# [Activity]
The lines to repeat are those below from the one containing "[Census] (100, 267)" down to the one containing "[Elections] (100, 299)", both included; reproduce them exactly and nothing else.

# [Extracted material]
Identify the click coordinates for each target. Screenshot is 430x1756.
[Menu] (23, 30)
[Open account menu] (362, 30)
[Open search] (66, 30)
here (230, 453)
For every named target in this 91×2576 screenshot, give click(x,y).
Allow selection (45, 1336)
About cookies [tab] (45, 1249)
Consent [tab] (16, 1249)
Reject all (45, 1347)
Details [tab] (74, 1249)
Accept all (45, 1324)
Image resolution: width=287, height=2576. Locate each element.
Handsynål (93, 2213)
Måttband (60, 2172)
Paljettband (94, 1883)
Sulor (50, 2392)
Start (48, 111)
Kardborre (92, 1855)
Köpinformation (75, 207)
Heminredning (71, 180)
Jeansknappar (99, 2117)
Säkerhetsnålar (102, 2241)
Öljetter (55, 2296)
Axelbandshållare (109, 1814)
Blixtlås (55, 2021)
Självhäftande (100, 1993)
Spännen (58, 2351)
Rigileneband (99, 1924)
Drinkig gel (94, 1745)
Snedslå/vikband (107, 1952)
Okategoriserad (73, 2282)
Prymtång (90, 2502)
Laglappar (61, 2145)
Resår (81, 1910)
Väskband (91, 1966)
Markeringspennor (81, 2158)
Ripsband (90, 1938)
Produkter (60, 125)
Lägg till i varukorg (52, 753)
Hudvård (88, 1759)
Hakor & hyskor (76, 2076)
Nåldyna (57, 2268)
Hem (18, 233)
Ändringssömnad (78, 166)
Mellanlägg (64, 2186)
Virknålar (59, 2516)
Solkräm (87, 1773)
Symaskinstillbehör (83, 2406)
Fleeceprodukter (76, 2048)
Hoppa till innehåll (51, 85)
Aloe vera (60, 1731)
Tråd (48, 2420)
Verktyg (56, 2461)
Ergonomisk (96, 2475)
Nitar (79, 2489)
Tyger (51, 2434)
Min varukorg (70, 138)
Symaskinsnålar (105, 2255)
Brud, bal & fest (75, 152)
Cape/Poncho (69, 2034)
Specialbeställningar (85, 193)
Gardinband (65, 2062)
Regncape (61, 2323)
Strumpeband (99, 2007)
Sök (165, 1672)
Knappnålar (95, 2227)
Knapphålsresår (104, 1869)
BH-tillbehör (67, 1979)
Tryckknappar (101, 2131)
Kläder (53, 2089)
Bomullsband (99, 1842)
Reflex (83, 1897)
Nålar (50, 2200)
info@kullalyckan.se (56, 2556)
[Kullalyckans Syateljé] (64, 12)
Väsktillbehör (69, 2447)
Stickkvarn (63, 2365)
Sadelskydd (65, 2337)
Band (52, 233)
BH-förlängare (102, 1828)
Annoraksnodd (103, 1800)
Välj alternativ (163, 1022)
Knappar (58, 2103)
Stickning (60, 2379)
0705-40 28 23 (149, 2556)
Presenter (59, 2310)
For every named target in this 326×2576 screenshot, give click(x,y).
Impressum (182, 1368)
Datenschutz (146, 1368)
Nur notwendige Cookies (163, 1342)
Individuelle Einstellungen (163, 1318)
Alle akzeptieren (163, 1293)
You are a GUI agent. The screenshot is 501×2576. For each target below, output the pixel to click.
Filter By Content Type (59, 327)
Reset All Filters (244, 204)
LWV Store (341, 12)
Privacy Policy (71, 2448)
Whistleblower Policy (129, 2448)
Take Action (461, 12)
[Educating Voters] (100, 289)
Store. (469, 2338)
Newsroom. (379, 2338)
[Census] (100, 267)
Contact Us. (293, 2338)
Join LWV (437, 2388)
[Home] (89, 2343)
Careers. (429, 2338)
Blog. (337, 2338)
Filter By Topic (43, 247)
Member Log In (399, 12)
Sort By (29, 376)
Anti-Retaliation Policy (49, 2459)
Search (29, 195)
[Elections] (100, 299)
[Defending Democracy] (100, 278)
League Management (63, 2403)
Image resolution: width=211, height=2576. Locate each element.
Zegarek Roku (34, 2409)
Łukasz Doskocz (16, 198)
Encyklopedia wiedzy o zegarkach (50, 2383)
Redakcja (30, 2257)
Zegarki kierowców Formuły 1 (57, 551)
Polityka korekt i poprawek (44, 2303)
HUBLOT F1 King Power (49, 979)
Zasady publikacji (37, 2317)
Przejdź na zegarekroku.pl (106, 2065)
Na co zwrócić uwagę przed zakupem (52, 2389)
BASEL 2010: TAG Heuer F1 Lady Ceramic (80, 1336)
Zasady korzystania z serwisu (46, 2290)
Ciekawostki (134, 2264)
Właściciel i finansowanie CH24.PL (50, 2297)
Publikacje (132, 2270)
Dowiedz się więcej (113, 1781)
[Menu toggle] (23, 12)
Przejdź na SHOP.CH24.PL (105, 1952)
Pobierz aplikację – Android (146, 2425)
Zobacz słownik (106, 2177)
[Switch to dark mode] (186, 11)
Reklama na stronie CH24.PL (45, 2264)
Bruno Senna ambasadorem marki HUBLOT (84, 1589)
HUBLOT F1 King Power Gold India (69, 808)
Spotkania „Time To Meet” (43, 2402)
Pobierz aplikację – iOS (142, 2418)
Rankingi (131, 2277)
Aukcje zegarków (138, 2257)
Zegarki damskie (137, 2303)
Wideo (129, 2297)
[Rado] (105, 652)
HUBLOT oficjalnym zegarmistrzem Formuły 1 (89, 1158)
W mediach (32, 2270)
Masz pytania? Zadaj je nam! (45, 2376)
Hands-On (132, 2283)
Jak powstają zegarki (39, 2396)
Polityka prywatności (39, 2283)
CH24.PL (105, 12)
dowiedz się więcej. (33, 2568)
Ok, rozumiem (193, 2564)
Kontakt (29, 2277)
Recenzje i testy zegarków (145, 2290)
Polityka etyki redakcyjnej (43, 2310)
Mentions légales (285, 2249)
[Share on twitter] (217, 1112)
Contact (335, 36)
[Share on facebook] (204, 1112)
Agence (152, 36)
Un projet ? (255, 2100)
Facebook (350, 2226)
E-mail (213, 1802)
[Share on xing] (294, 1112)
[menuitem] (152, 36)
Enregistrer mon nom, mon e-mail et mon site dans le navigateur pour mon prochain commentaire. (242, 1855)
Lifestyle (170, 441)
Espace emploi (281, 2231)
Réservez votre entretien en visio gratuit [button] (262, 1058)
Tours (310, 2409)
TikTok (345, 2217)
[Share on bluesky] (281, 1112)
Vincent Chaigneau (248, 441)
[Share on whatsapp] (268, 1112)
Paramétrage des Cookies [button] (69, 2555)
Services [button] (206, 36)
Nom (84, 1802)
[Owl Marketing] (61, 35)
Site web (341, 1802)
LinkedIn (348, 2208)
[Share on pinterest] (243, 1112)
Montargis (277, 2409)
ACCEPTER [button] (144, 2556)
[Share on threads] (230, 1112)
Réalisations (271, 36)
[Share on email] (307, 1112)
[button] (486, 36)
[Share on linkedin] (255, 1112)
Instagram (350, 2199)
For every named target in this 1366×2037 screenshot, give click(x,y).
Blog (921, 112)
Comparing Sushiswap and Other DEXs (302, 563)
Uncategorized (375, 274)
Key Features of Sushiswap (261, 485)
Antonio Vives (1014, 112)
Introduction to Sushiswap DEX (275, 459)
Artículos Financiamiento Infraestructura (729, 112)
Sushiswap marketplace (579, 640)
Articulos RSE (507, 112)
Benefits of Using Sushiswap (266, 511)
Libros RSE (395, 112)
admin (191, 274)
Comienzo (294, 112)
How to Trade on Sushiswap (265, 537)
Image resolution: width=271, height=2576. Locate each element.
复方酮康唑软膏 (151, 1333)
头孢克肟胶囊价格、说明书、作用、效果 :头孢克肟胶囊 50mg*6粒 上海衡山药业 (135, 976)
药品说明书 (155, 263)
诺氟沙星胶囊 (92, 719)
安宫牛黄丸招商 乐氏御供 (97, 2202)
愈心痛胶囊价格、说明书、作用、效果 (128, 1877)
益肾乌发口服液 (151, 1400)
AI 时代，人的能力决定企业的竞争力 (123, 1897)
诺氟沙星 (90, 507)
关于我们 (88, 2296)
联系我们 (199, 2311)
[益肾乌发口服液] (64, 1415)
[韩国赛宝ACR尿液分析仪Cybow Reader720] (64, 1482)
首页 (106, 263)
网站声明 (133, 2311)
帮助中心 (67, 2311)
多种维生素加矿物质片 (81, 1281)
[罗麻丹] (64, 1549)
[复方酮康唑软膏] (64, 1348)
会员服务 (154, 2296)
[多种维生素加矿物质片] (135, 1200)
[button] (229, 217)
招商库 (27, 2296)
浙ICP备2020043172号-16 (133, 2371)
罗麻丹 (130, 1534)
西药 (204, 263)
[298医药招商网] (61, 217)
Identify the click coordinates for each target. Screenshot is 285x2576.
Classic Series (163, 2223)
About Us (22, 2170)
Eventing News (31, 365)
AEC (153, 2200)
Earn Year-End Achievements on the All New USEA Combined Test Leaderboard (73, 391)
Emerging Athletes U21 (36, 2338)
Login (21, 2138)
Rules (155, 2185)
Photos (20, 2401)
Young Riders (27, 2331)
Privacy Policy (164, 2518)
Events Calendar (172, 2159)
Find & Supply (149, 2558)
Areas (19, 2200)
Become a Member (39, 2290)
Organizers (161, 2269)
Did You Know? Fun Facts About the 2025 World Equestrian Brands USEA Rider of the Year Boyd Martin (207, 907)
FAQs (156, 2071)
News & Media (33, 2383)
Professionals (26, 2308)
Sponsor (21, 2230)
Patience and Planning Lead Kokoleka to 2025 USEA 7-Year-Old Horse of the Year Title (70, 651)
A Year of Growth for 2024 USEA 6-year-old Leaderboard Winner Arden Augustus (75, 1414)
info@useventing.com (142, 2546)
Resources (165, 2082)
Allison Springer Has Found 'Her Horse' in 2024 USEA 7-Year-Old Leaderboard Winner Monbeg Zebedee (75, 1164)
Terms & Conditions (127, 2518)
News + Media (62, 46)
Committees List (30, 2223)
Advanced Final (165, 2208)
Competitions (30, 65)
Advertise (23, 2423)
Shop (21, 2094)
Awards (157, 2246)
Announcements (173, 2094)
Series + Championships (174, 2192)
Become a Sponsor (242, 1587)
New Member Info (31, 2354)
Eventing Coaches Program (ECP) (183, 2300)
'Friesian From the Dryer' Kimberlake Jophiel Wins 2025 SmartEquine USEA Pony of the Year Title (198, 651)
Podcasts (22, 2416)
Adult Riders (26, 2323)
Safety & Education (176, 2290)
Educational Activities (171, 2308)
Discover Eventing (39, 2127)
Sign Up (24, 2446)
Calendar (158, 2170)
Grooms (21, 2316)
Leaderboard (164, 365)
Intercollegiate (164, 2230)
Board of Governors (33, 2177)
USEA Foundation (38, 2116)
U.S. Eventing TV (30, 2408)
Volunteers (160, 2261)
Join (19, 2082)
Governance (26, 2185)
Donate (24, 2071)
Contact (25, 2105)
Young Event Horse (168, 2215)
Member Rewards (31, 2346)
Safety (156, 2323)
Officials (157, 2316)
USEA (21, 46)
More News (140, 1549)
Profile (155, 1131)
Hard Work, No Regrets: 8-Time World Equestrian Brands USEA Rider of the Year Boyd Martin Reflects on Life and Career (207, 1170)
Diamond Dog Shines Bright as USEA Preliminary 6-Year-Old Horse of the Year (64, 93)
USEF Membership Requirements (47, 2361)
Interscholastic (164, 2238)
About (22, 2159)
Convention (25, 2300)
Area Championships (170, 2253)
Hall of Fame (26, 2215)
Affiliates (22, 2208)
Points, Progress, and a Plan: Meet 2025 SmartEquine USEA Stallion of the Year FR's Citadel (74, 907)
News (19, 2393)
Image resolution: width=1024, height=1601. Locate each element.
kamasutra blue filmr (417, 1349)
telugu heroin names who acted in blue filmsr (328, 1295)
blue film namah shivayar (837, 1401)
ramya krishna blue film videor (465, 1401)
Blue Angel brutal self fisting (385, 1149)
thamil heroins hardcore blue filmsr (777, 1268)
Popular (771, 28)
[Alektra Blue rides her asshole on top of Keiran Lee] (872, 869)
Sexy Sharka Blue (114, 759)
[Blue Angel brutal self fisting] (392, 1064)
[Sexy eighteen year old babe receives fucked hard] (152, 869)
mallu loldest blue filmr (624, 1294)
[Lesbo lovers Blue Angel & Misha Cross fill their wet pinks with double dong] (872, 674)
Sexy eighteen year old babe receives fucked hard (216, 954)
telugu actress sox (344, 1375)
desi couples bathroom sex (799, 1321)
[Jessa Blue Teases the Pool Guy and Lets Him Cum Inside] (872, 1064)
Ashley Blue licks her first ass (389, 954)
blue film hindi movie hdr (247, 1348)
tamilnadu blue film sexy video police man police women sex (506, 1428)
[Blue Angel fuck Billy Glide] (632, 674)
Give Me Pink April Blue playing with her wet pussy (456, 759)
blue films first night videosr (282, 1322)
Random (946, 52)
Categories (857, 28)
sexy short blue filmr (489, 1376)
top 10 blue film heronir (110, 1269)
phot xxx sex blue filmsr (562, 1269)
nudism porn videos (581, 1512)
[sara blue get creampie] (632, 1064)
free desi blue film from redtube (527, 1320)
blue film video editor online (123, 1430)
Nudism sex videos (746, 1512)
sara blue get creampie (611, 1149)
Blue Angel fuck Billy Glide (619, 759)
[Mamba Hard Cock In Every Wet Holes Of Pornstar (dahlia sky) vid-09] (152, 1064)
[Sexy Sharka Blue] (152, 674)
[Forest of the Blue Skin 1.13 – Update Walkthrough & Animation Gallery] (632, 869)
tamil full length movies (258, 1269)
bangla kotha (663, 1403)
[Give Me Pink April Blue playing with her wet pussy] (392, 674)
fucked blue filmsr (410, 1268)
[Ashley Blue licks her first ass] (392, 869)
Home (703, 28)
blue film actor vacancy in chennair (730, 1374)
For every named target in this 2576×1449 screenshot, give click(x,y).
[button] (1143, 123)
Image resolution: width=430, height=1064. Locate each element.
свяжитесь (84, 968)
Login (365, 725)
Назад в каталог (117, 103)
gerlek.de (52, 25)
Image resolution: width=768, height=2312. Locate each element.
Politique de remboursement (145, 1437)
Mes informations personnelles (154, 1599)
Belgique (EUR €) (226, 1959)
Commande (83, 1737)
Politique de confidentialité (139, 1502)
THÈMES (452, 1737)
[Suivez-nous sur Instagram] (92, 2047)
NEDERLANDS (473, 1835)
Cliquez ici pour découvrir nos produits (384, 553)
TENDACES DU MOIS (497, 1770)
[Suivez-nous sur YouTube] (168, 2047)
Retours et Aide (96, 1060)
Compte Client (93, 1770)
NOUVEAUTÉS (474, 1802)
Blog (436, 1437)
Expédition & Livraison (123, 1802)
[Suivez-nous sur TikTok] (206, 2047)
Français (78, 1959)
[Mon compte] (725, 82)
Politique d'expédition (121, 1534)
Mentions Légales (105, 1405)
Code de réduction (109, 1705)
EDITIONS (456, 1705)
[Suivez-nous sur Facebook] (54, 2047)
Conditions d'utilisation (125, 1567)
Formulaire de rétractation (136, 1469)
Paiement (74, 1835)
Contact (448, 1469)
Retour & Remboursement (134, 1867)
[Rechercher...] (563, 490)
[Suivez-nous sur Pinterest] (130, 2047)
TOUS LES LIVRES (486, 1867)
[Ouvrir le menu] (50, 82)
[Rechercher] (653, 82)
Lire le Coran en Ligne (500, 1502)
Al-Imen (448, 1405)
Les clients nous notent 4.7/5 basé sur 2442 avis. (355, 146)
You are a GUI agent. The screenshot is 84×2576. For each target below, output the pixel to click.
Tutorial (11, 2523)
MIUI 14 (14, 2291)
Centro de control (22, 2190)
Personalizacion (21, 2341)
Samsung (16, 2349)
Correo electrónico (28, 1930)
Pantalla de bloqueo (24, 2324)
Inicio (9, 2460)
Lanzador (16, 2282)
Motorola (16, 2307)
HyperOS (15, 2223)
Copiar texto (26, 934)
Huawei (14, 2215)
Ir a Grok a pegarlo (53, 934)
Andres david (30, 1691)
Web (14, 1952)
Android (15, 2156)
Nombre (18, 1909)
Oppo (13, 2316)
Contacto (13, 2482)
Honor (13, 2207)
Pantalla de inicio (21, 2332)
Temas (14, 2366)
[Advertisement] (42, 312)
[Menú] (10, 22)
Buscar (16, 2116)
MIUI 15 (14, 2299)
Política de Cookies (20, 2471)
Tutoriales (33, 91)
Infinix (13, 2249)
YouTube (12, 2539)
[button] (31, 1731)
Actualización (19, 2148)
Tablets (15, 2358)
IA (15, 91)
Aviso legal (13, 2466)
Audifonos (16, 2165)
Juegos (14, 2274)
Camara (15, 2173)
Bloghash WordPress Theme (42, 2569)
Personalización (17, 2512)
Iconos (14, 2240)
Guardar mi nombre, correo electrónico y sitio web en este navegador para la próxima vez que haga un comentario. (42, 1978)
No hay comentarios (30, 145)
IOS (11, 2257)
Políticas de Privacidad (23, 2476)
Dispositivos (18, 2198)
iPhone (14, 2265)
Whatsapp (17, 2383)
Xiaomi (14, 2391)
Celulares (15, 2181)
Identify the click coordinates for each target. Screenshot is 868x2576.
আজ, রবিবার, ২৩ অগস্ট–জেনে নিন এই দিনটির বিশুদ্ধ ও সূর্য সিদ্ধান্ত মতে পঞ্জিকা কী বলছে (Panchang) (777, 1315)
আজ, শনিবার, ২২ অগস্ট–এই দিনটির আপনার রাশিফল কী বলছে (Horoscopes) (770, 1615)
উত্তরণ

# [Exercise response]
[Census] (100, 267)
Contact Us. (293, 2338)
Join LWV (437, 2388)
[Home] (89, 2343)
Careers. (429, 2338)
Blog. (337, 2338)
Filter By Topic (43, 247)
Member Log In (399, 12)
Sort By (29, 376)
Anti-Retaliation Policy (49, 2459)
Search (29, 195)
[Elections] (100, 299)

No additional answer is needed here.